La poesia è oggi un ponte di amicizia e solidarietà nella lotta per la liberazione dei nostri eroi, ha affermato Mirta Rodriguez, madre di Antonio Guerrero, uno dei Cinque antiterroristi cubani prigionieri negli Stati Uniti.
In un incontro dei familiari dei Cinque con studenti della scuola elementare Bartolomè Masò, di Fomento, nella provincia centrale di Sancti Spiritus, si è evidenziata l'importanza di mettere in musica dei testi dei lottatori cubani.
Qui funziona l'Aula della speranza, iniziativa per fare capire ai bambini l'importanza di lottare per la libertà di Antonio Guerrero, Ramon Labañino, Fernando Gonzalez, Gerardo Hernandez e René Gonzalez.
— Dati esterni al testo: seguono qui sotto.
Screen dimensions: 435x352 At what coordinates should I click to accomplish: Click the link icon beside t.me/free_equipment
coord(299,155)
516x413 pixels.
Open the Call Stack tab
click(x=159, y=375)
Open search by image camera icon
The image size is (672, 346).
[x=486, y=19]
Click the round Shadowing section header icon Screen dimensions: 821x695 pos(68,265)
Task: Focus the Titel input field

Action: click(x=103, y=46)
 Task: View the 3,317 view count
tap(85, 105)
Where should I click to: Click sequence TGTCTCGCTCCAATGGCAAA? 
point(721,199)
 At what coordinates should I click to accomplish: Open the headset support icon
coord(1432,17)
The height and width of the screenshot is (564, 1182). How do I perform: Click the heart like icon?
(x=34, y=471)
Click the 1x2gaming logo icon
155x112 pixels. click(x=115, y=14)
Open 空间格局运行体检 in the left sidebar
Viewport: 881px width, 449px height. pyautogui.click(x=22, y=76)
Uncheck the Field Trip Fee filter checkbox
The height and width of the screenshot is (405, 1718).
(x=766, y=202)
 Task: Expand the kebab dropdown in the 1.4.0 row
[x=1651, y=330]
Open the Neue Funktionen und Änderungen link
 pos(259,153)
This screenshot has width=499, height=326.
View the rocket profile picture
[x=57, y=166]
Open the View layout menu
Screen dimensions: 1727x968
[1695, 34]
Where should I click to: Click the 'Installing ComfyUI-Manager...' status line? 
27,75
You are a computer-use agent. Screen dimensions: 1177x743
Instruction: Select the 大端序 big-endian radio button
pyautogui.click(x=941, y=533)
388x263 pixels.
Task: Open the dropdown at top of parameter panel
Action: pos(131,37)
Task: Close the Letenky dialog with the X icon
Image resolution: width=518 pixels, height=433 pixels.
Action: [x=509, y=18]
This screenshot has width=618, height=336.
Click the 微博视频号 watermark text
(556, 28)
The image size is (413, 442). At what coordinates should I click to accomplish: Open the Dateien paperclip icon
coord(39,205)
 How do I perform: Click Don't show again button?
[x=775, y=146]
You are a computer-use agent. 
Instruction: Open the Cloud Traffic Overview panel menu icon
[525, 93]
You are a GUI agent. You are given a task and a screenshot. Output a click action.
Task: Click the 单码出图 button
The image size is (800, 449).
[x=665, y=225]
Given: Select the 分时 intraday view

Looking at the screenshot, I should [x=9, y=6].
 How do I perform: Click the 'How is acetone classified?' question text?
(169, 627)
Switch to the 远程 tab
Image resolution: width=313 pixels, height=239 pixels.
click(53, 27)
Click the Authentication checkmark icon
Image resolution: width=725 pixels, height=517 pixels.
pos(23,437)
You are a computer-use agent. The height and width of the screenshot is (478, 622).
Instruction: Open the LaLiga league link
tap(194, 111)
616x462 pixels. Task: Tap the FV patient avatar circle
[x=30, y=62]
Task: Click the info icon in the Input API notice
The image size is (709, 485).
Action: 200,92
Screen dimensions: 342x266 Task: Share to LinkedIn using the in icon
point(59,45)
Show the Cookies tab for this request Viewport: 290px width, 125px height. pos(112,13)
Mirta si è congratulata per l'iniziativa ed ha indicato che è un'altra dimostrazione della creatività del popolo cubano per rompere le barriere del silenzio.
Nella scuola si musicano i testi di Antonio Guerrero, con la melodia creata dagli istruttori di arte della località, e poi si presentano ipezzi nel Palazzo dei Pionieri.
Angelo Martinez, creatore dell'Aula della speranza, ha spiegato che l'iniziativa si è estesa alle distinte scuole elementari del municipio.
Ha puntualizzato che l'obiettivo centrale è portare ai bambini il tema dei Cinque col linguaggio della musica, la poesia, le arti plastiche e la danza.
Ha confermato che i Cinque conoscono questo progetto e hanno ricevuto la musica, la poesia ed i libri inviati dalla famiglia di Antonio.
Martinez ha rivelato che Antonio ha ascoltato a Radio Rebelde un programma (diretto da Arleen Rodriguez) dedicato all'Aula della speranza e si è messo in contatto con loro.